May 6 – The coronation of Charles III and Camilla as King and Queen of the United Kingdom and the other Commonwealth realms is held in Westminster Abbey, London.

###

December 31 – Queen Margrethe II of Denmark announces her abdication effective January 14, 2024, after 52 years on the throne.

###

January 20 – The Parliament of Trinidad and Tobago elects former senate president, minister and lawyer Christine Kangaloo as president in a 48–22 vote.

---

Question: Who is King Charles queen?
Answer:


In [14]:
print(create_prompt("Where did King Charles III coronation happen?", df, 100))

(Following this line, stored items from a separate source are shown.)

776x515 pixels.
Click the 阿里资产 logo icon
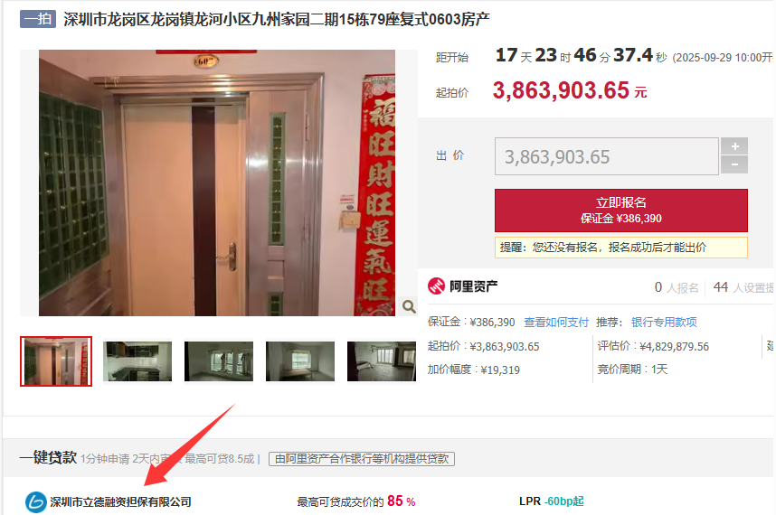pyautogui.click(x=437, y=286)
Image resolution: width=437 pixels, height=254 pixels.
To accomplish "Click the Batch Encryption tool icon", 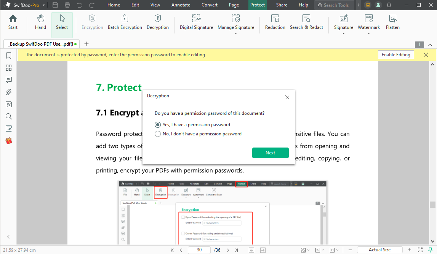I will (x=125, y=19).
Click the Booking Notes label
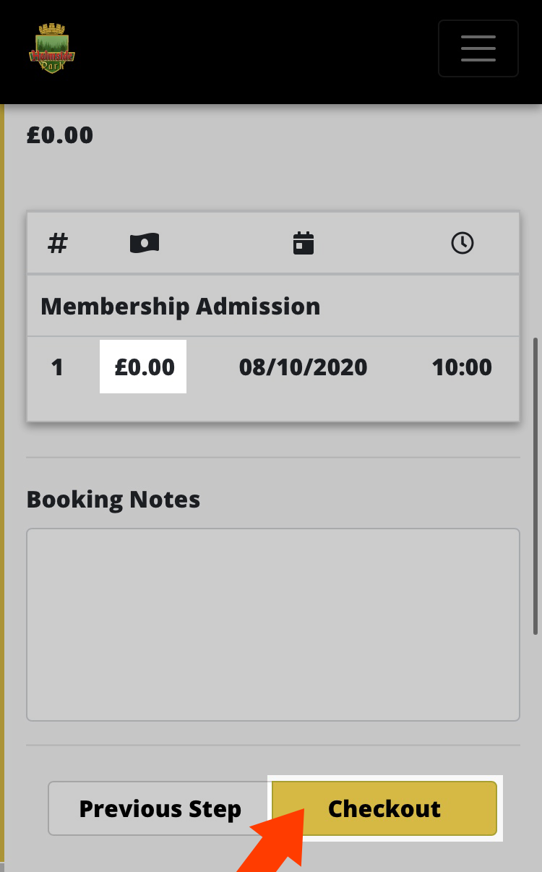The image size is (542, 872). [x=113, y=500]
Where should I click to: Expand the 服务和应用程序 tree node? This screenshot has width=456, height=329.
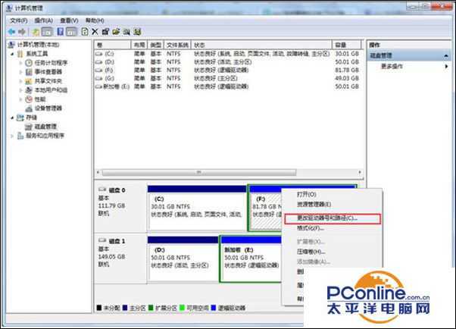11,136
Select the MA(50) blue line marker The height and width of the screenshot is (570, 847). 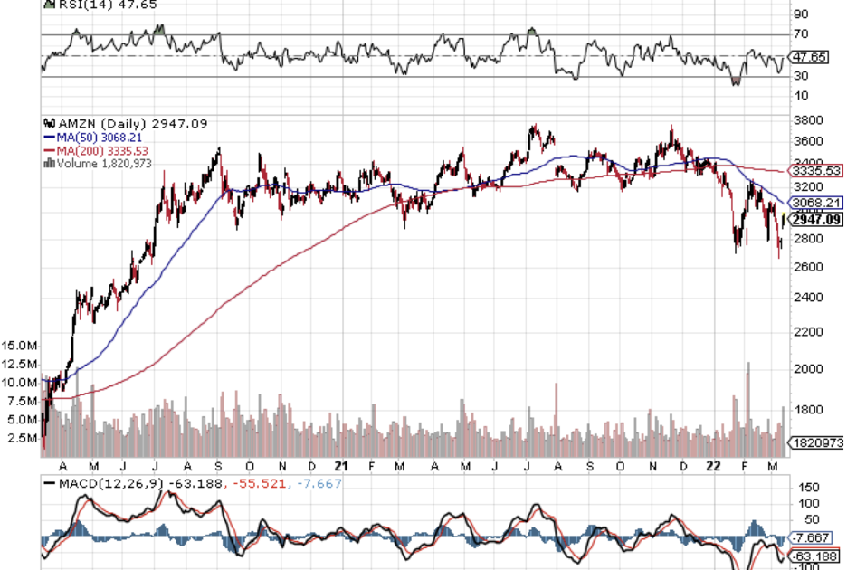pyautogui.click(x=49, y=137)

Answer the question based on the context below, and if the question
can't be answered based on the context, say "I don't know"

Context: 

May 6 – The coronation of Charles III and Camilla as King and Queen of the United Kingdom and the other Commonwealth realms is held in Westminster Abbey, London.

---

Question: Where did King Charles III coronation happen?
Answer:


Step 4: Create a Function that Answers a Question¶
Our final step is to send that text prompt to a Completion model and parse the model output!

In [15]:
COMPLETION_MODEL_NAME = "gpt-3.5-turbo-instruct"

def answer_question(
    question, df, max_prompt_tokens=1800, max_answer_tokens=150
):
    """
    Given a question, a dataframe containing rows of text, and a maximum
    number of desired tokens in the prompt and response, return the
    answer to the question according to an OpenAI Completion model
    
    If the model produces an error, return an empty string
    """
    
    prompt = create_prompt(question, df, max_prompt_tokens)
    
    try:
        response = openai.Completion.create(
            model=COMPLETION_MODEL_NAME,
            prompt=prompt,
            max_tokens=max_answer_tokens
        )
        return response["choices"][0]["text"].strip()
    except Exception as e:
        print(e)
        return ""
        

Now test it out!

In [16]:
custom_coronation_answer = answer_question("Where did King Charles III coronation happen?", df)
print(custom_coronation_answer)

The coronation of King Charles III took place in Westminster Abbey, London.


In [17]:
custom_queen_answer = answer_question("Who is King Charles queen?", df)
print(custom_queen_answer)

Camilla


## Custom Performance Demonstration

TODO: In the cells below, demonstrate the performance of your custom query using at least 2 questions. For each question, show the answer from a basic `Completion` model query as well as the answer from your custom query.

### Question 1

In [18]:
coronation_prompt = """
Question: "Where did King Charles III coronation happen?"
Answer:
"""
initial_coronation_answer = openai.Completion.create(
    model="gpt-3.5-turbo-instruct",
    prompt=coronation_prompt,
    max_tokens=150
)["choices"][0]["text"].strip()
print(initial_coronation_answer)

King Charles III's coronation took place at Westminster Abbey in London, England.


In [19]:
custom_coronation_answer = answer_question("Where did King Charles III coronation happen?", df)
print(custom_coronation_answer)

The coronation of King Charles III and Camilla took place at Westminster Abbey in London.


### Question 2

In [20]:
cost_prompt = """
Question: "Who is King Charles' queen?"
Answer:
"""
initial_cost_answer = openai.Completion.create(
    model="gpt-3.5-turbo-instruct",
    prompt=cost_prompt,
    max_tokens=150
)["choices"][0]["text"].strip()
print(initial_cost_answer)

King Charles does not currently have a queen, as he has not been married. His mother, Queen Elizabeth II, is the current monarch of England.


In [21]:
custom_cost_answer = answer_question("Who is King Charles' queen?", df)
print(custom_cost_answer)

Queen Camilla


#### Conclusion


The custom prompt questions came back with the correct answers for the following reasons.
The model responded with the correct information when we provided it a relevant dataset. In this case wiki page of 2023 which was relevant to King Charles III inauguration.
The Large Language Model we chose is not trained with data beyond 2022. So it is not aware of King Charles' coronation. After providing the relevant dataset it is able to come back with right answers.